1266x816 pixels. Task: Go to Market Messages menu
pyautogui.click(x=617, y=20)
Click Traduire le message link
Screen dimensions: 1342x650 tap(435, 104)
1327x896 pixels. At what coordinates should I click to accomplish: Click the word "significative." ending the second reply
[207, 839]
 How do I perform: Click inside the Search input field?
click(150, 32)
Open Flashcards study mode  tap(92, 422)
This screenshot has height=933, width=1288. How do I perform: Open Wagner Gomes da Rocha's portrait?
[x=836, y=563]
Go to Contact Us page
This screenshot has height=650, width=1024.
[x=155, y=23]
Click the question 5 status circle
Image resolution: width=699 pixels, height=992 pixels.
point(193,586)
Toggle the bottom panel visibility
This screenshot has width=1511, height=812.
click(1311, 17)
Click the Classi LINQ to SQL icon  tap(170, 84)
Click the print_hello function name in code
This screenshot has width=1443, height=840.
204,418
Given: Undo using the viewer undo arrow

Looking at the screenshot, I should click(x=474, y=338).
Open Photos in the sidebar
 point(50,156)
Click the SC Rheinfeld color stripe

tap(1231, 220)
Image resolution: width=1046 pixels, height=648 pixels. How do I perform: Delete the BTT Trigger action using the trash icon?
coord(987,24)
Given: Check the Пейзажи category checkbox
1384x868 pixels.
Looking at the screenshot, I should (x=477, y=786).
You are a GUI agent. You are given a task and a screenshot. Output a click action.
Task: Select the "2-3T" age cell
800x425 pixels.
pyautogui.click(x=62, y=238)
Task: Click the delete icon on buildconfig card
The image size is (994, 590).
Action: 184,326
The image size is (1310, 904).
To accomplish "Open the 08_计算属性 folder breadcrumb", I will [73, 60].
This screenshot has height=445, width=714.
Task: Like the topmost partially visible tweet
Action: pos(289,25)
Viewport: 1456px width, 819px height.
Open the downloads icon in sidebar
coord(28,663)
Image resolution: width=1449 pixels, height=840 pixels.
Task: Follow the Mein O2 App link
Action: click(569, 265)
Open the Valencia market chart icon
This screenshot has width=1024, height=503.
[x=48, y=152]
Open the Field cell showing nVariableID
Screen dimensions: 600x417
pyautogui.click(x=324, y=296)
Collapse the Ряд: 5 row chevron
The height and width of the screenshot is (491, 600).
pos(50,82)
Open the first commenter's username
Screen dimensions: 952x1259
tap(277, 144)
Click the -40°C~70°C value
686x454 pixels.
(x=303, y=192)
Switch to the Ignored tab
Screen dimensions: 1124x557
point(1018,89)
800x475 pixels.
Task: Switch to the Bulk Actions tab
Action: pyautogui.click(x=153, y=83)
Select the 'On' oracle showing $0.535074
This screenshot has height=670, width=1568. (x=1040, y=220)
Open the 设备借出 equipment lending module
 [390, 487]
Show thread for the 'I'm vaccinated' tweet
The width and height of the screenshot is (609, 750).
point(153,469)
* * *
--- Short task ---
Echo the records starting at the line containing "The image size is (1310, 904)." and ending at the line containing "pyautogui.click(x=324, y=296)", both included, and nothing else.

--- Result of the exercise ---
The image size is (1310, 904).
To accomplish "Open the 08_计算属性 folder breadcrumb", I will [73, 60].
This screenshot has height=445, width=714.
Task: Like the topmost partially visible tweet
Action: pos(289,25)
Viewport: 1456px width, 819px height.
Open the downloads icon in sidebar
coord(28,663)
Image resolution: width=1449 pixels, height=840 pixels.
Task: Follow the Mein O2 App link
Action: click(569, 265)
Open the Valencia market chart icon
This screenshot has width=1024, height=503.
[x=48, y=152]
Open the Field cell showing nVariableID
Screen dimensions: 600x417
pyautogui.click(x=324, y=296)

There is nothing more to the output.